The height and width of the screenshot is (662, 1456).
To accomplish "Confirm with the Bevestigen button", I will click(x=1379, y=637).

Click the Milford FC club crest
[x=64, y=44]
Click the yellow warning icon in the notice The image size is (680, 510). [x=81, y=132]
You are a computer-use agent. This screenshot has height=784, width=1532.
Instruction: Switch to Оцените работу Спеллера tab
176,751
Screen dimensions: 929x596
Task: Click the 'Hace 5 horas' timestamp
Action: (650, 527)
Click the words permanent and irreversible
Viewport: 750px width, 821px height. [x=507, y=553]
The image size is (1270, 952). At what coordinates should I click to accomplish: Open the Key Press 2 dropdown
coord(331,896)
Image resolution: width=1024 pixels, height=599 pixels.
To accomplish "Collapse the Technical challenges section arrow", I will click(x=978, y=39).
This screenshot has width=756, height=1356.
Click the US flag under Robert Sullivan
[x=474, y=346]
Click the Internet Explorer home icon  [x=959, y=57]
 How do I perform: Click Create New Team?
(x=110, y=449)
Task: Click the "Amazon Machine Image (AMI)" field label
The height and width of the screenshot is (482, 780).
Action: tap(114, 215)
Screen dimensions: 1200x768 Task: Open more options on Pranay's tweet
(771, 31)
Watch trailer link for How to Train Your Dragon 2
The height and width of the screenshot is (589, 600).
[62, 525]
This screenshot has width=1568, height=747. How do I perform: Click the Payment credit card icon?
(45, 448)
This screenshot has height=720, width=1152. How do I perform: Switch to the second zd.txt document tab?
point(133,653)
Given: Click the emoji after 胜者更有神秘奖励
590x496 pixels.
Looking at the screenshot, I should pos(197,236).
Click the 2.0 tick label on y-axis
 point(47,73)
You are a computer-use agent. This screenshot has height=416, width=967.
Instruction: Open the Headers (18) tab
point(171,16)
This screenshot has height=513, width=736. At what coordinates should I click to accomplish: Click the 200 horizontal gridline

■ ■ ■ ■ ■ ■ ■

# GOAL OF THE EXERCISE
Only one number is expected: the count of lines above that contain the string "agent".

# EXERCISE RESPONSE
2